Stuxnet triggered fierce academic debate and raised questions on various aspects of international relations

Thirdly, much of the legal discourse regarding cyber warfare also involved (the applicability of) the law of armed conflict (LOAC).‍[11] Positions ranged from not mentioning LOAC at all or that it ought to be supplemented at best,‍[12] to the acknowledgement that LOAC applies to all kinds of warfare, including cyberwar.‍[13]

These three debates will be covered briefly in this contribution. First, cyber warfare within the spectrum of military cyber operations will be defined. Second, the legal basis to commit cyber forces in military operations will be given. Thirdly, some remarks on the main legal regime applicable to the use of cyber capabilities in warfare, that is LOAC, will be presented.

Cyber warfare proper

As said, the first debate is on the meaning of cyber warfare. ‘Cyber war’ has become a common denominator for a variety of activities undertaken with the aim of achieving objectives in or through cyberspace. It is used in a variety of situations, referring to a diversity of actors and, quite obvious, for various motives ascribed to those actors.

‘It is now clear that cyber warfare has become reality’.

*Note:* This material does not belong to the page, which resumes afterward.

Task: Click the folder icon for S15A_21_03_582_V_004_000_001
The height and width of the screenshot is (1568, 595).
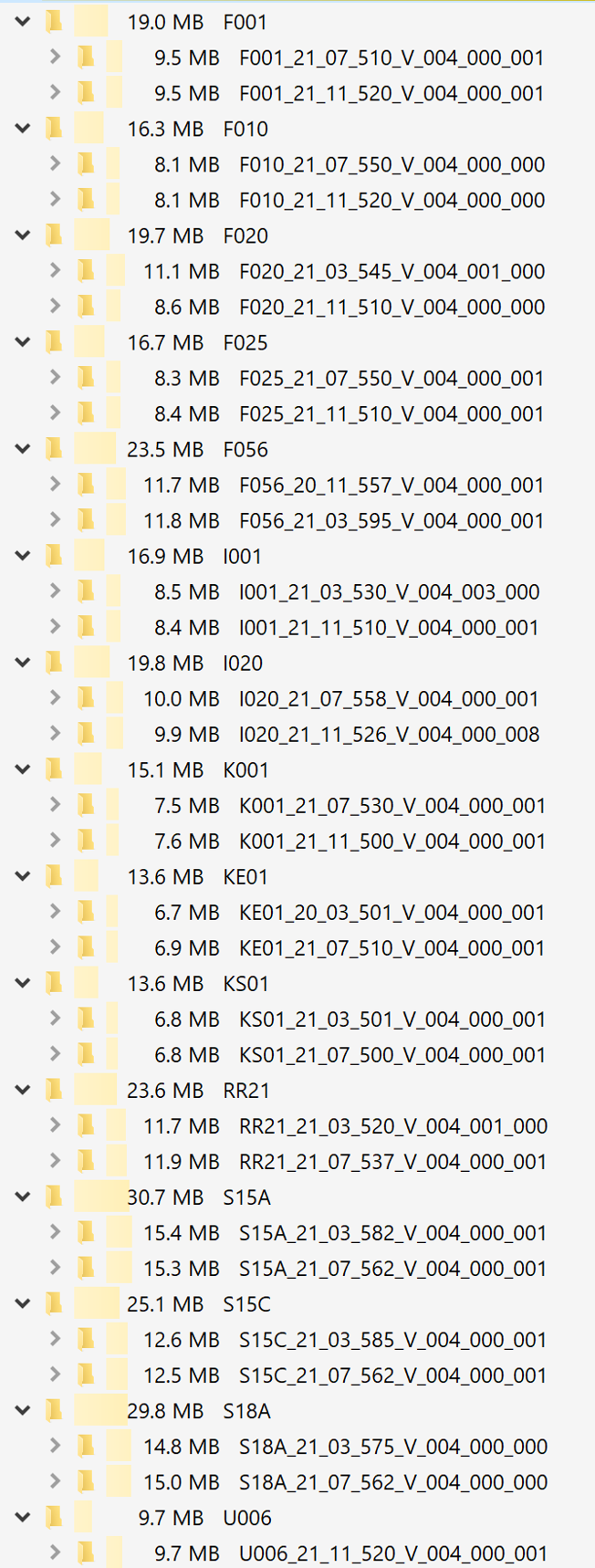Action: pos(86,1232)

© Flickr / Chris-Håvard Berge

‘It is now clear that cyber warfare has become reality’.

Those actors, which may involve state and non-state entities – including the persons involved (‘hackers’) – will be inspired or driven by motives ranging from enhancing security on the one hand, to testing, training, boasting, activism, economic profit, sabotage, propaganda, subversion, theft, terrorism, espionage and (military) conflict on the other.‍[14]

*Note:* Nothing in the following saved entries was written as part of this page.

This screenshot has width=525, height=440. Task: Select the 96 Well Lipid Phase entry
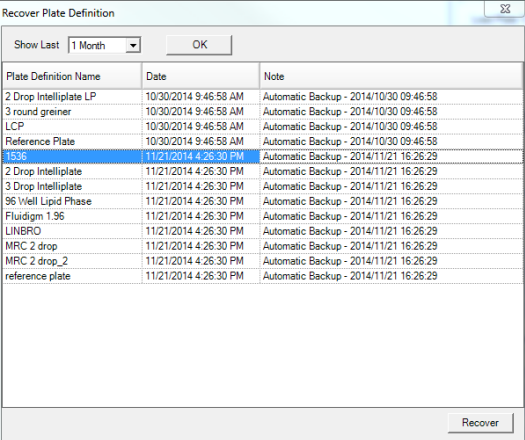tap(262, 201)
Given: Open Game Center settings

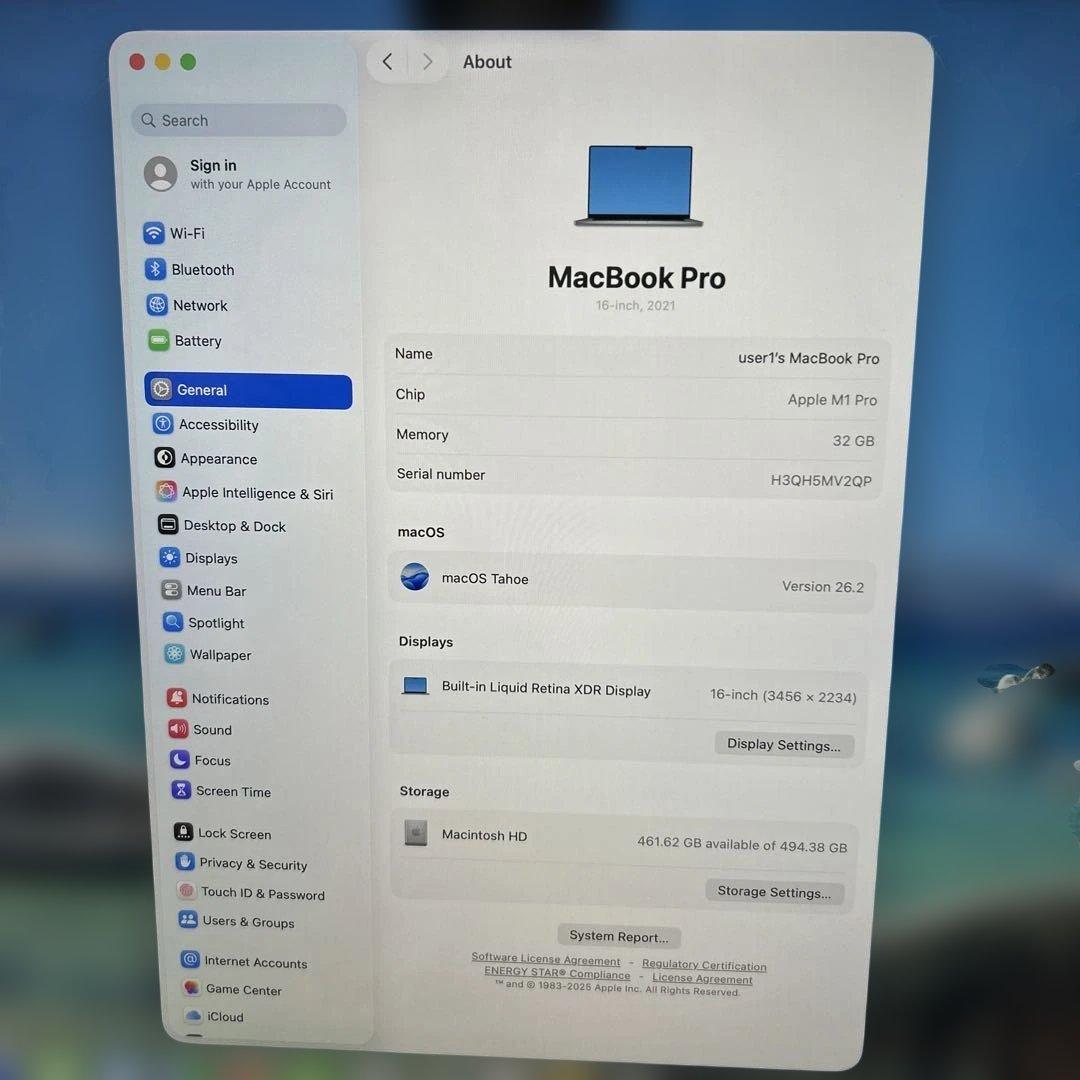Looking at the screenshot, I should pyautogui.click(x=242, y=989).
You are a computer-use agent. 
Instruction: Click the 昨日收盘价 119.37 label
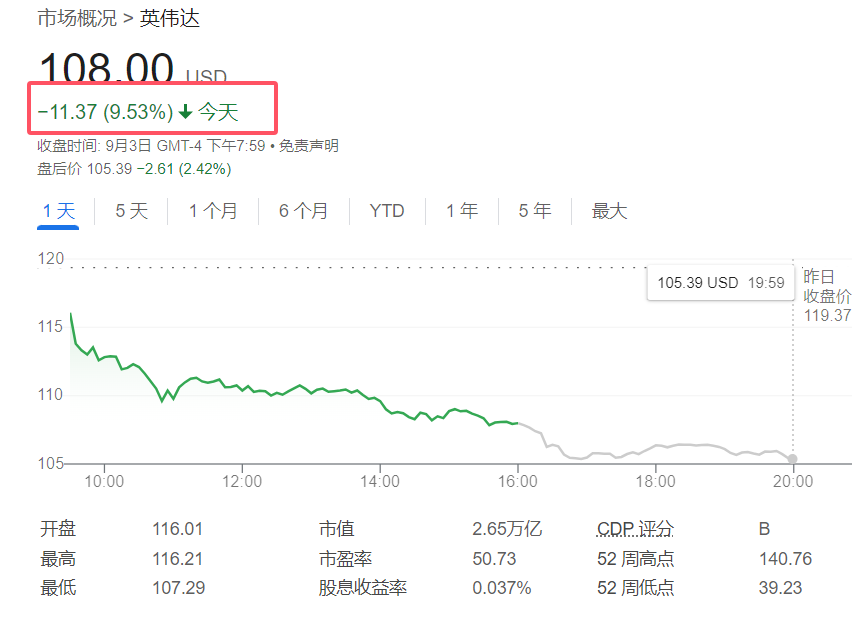pyautogui.click(x=826, y=296)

It is evident that cyber warfare proper should be reserved for the paradigm of military conflict.‍[15] Cyber warfare involves ‘warfare proper’ and ‘operations other than war’, including peace support (and enforcement) operations related to conflict.‍[16]

Thus ‘cyber warfare’ can be defined as “employment of cyber capabilities with the primary purpose of achieving [military] objectives in or by the use of cyberspace”.‍[17]

Legal basis for cyber warfare

The second debate addresses the question whether and when states may decide to engage in cyber warfare.‍[18] The basic rule is that States are prohibited to resort to force, cyberwar included, in their international relations, unless international law provides for an exemption. There are three exemptions: consent, a UN Security Council authorization, or self-defence.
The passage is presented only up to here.